Segundo decisão, governo Obama falhou em provar que iemenita preso há 8 anos pertence à Al-Qaeda

AP,

16 de agosto de 2010 | 21h08

WASHINGTON- Um juiz federal dos Estados Unidos ordenou a libertação de um prisioneiro que esta há mais de oito anos em Guantánamo, afirmaram autoridades nesta segunda-feira, 16.

 

Em uma decisão secreta feita em julho e divulgada hoje, o juiz Henry Kennedy afirmou que o governo do presidente Barack Obama falhou provar que o iemenita Adnan Farhan Abd Al Latif era membro da Al-Qaeda ou de uma organização associada.

 

O governo americano alegou que um recrutador da Al-Qaeda incentivou Latif a viajar ao Afeganistão para receber treinamento militar.
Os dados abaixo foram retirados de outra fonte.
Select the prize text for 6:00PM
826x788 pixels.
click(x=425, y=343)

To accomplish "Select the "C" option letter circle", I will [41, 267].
O preso, no entanto, diz que foi ao país depois de ter recebido uma promessa de que iria receber tratamento médico grátis por ferimentos em sua cabeça, sofridos após um acidente de carro no Iêmen.

 

"As evidências mostram que Latif teve ferimentos na cabeça que continuaram a afetá-lo em 2001, pelo que procurou tratamento", concluiu o juiz. O detento "apresentou uma alternativa plausível para explicar sua viagem", acrescentou.

 

Um porta-voz do Departamento de Justiça afirmou que o veredicto, que pode ser apelado, está sob revisão.

 

Latif, preso na fronteira entre Paquistão e Afeganistão em 2001, pode voltar ao Iêmen ou viajar a um país que o aceite, caso o Departamento de Justiça não tente invalidar a decisão do juiz.